Stargazer_v1.0.2 (June 14, 2018)

  • To determine the duplicated star allele in samples with three gene copies or more (e.g., CYP2D6*1x2/*4 vs. *1/*4x2), Stargazer computes allele fractions from sequence reads that carry the corresponding variant. Previous versions of Stargazer test if the observed allele fraction from a sample with three gene copies or more is greater than the mean of allele fractions from all samples within the same sequencing project that are heterozygous for the variant of interest and do not have any structural variation. This version instead uses an optimal decision boundary found with Bayesian updating for two main reasons. First, the empirical mean is not always obtainable (i.e., there is only one sample with the variant) or the mean value might not be accurate if not many samples have this variant. Second, the approach allows utilization of an informative prior that says allele fractions should be centered at 0.5 if heterozygous samples without structural variation are used.
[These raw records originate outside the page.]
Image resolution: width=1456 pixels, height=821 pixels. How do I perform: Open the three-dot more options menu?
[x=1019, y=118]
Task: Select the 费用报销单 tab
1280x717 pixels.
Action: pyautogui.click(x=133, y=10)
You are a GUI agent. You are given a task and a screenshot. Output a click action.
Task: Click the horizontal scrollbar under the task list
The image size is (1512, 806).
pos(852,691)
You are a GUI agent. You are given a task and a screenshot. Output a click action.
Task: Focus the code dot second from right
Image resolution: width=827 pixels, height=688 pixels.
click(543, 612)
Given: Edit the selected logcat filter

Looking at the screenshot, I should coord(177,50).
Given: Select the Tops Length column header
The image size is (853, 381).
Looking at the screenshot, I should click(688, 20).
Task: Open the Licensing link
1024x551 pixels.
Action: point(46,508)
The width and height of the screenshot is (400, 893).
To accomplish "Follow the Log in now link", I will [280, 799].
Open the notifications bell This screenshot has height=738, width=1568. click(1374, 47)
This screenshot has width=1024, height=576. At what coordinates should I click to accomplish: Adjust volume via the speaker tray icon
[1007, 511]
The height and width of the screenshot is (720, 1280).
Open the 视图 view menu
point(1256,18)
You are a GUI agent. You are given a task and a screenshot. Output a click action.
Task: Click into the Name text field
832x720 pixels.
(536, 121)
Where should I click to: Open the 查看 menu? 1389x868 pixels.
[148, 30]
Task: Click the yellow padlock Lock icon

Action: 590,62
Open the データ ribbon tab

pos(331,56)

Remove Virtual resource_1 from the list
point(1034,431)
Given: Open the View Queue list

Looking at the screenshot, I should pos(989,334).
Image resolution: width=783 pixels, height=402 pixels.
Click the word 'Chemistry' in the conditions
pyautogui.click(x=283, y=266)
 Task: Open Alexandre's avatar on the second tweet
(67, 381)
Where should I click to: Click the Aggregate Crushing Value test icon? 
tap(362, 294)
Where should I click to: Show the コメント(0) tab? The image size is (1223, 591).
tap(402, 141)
Stargazer_v1.0.1 (April 11, 2018)

  • For detection of structural variation, this version no longer filters out loci based on the variance in read depth across the samples. Instead, it filters out pre-selected regions that have been empirically shown to produce high noise (e.g., regions in which reads are mapping multiply).
  • In order to call structural variants, this version fits every pairwise combination of known sequence structures (one for each chromosome) against the sample's observed copy number profile and then selects the combination that produces the least deviance. This combinatorial testing is used in Stargazer_v1.0.0 as well but only for samples with more than one structural variation (abnormal structure for the first chromosome and abnormal structure for the second chromosome). Basically, this version generalizes the combinatorial testing to be applied to even samples without any structural variation (normal structure and normal structure) and samples with only one structural variation (normal structure and abnormal structure). As a result, the copy number plot now displays the two best sequence structures for the sample in addition to the sample's original copy number.

Stargazer_v1.0.0 (March 11, 2018)

  • This version is described in Lee et al., 2018.